These version numbers do not depend directly on macOS, they're generated by Python so it depends where you install Python from. On macOS 12.4 with Python 3.9.6 from conda-forge, I get:
>>> distutils.util.get_platform()
'macosx-11.0-arm64'
>>> sysconfig.get_platform()
'macosx-11.0-arm64'
The original bug report on https://github.com/FFY00/meson-python/issues/91 came from a build with Python 3.8 from Homebrew.
The Python shipped by Apple (/usr/bin/python3
) actually gives 10.14
:
>>> os.__file__
'/Applications/Xcode.app/Contents/Developer/Library/Frameworks/Python3.framework/Versions/3.8/lib/python3.8/os.py'
>>> import distutils.util
>>> distutils.util.get_platform()
'macosx-10.14-arm64'
I suggest to simply add the missing tags and make no other changes.
Another issue: https://github.com/FFY00/meson-python/issues/160
The minor versions are also not generated. Should I be generating 12.0
tags for 12.6
? That seems like the only option right now to make it work with the current packaging
code.
Should I be generating
12.0
tags for12.6
?
I think so. I believe the last time we discussed how to do version number support for the "new" macOS versions the guidance this was what was suggested. We can discuss doing something different (e.g. all versions, no minor number), but I think the concern with the latter was whether anyone made weird assumptions about always having a minor number.
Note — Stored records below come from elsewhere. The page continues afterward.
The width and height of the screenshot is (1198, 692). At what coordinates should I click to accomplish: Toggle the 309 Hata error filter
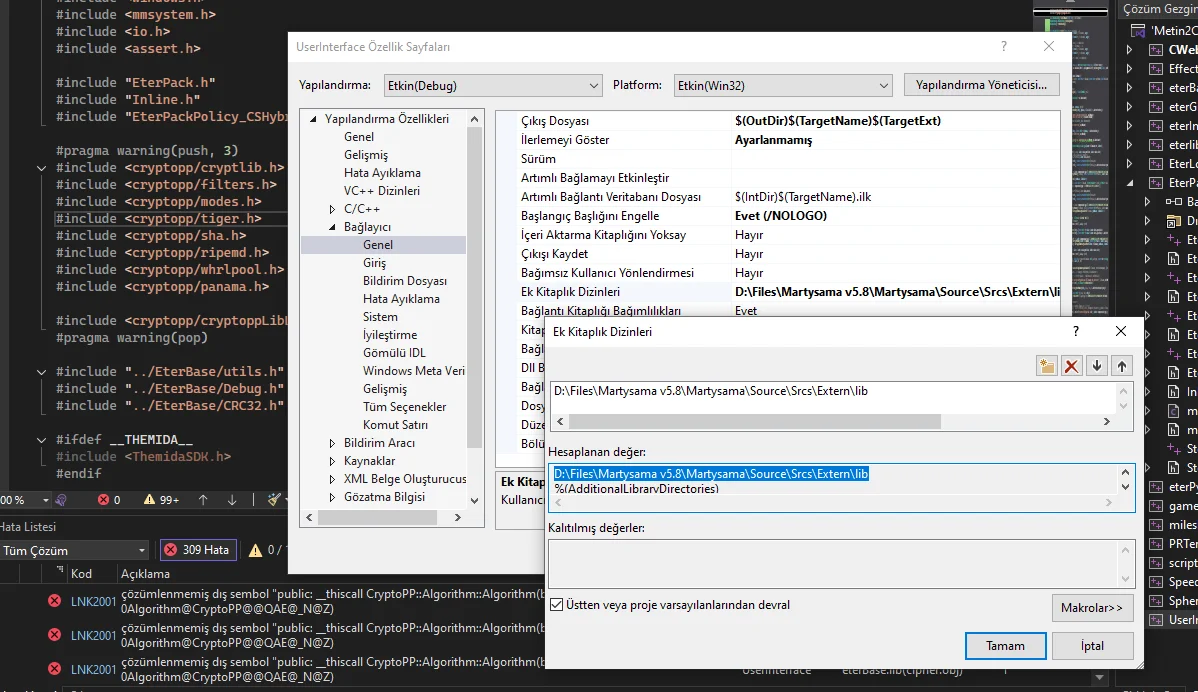click(x=198, y=549)
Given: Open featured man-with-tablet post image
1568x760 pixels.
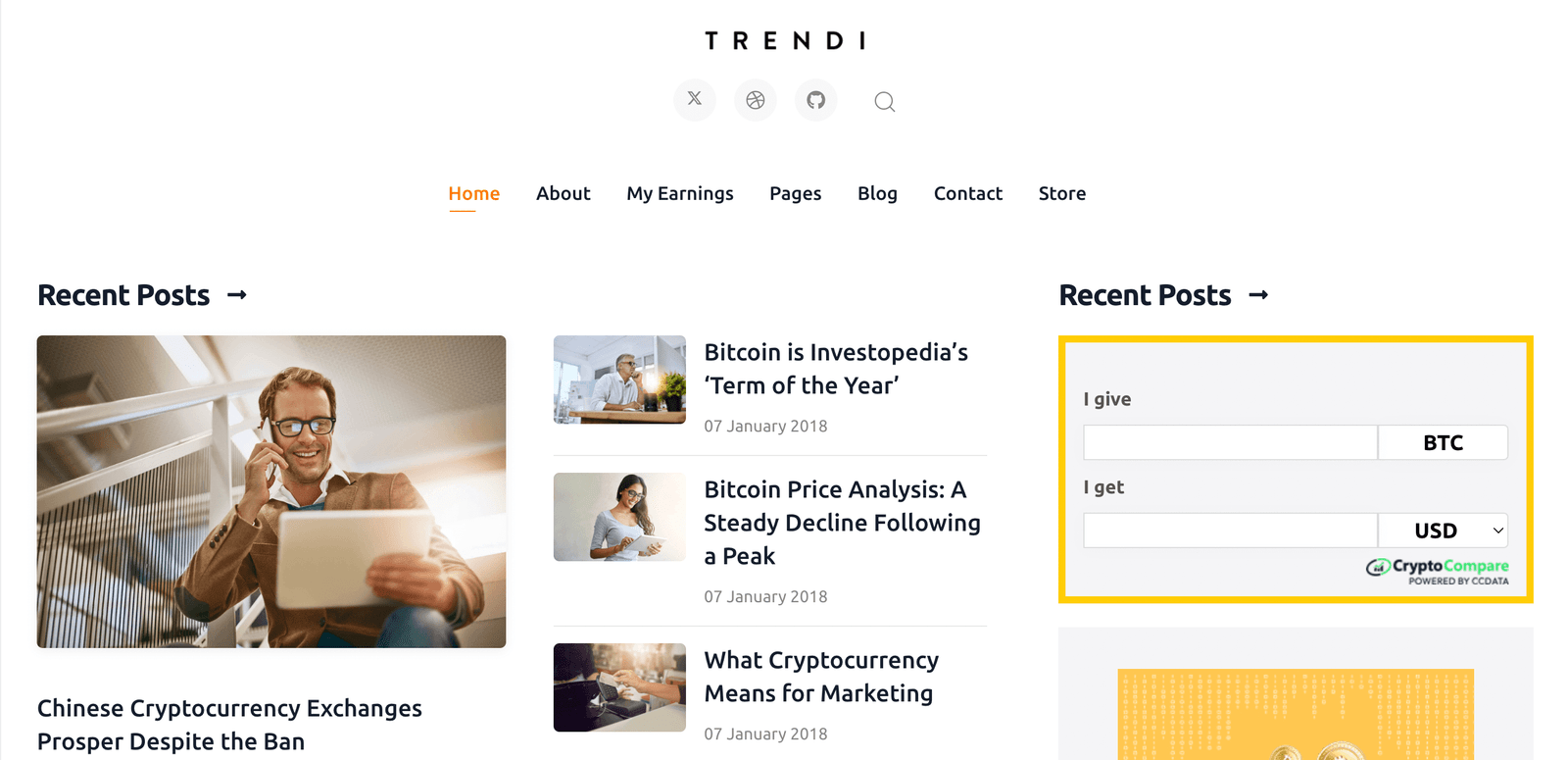Looking at the screenshot, I should click(271, 491).
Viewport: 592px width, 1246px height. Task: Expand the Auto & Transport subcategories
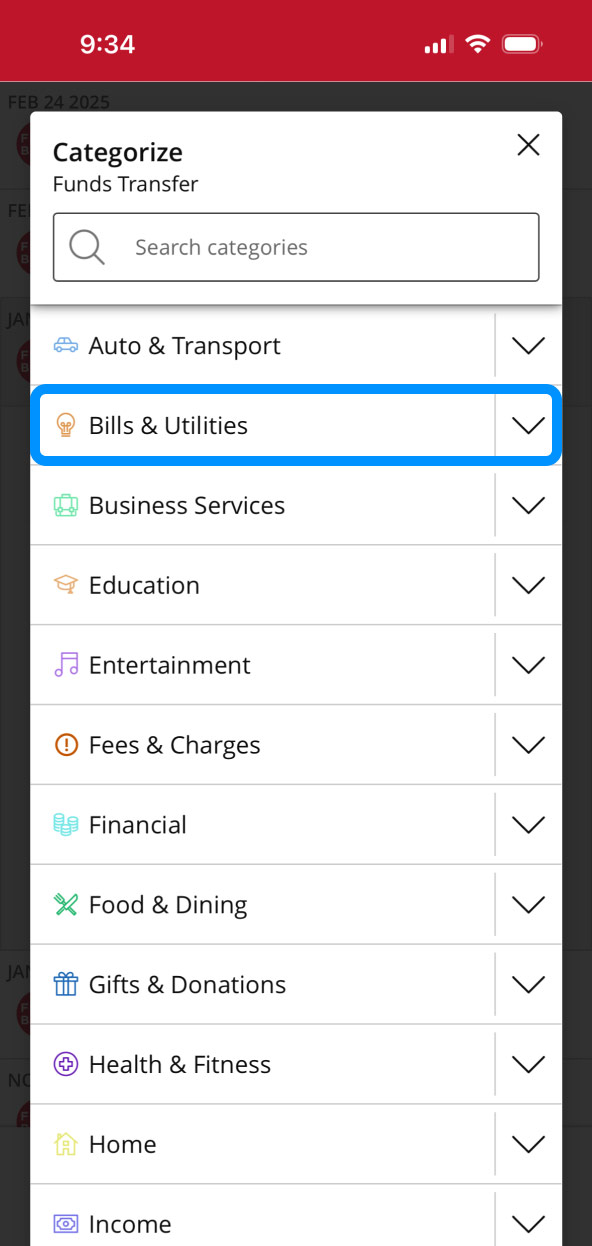(528, 345)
But my memory may be faulty with all of this, so reading the old issues is the best way to double-check me.
Yes I think from previous discussions, a wheel against 12.0 should be installable on 12.6.
That is all correct - and yes, we should generate 12_0
tags right now for them to be installable.
That said, there is no reason for packaging
to reject 12_6
wheels for users who are on >= 12.6. And it is possible for packages to need fixes that are part of 12.6 but not 12.0. In that case, they want to set MACOSX_DEPLOYMENT_TARGET=12.6
and produce wheels containing the 12_6
tag. So packaging
needs to be updated to accept such tags - in addition to the plain 12
major-version-only tag.
Now I remember why we didn't want to do midyear updates in the tags; we don't know how to back-fill older macOS versions without hard-coding the final minor version number. For instance, while we can infer 12.6 to 12.0, what do we do for macOS 11? We don't know what the upper limit is for a minor version until Apple announces that version is EOL. So until that happens we can only guess what the upper bound is for macOS 11 (e.g. is it 11.5, 11.10, 11.100?). So either we have to hard-code the upper limit known at any moment in time and then push a new version of packaging
every time Apple releases a new version of macOS, set some crazy upper limit we think they will never go past, or do what we do and only set the lower-bound of *.0
.
I don't really see why that is required - why wouldn't you just say that any 11_x
(or in general X_Y
with X
and Y
integers) tag is valid? There's no practical problems with that that I can think of, it's just a valid PEP 3149 compliant tag. Analogy: manylinux tags are valid for any glibc major_minor
version: https://peps.python.org/pep-0600/#specification.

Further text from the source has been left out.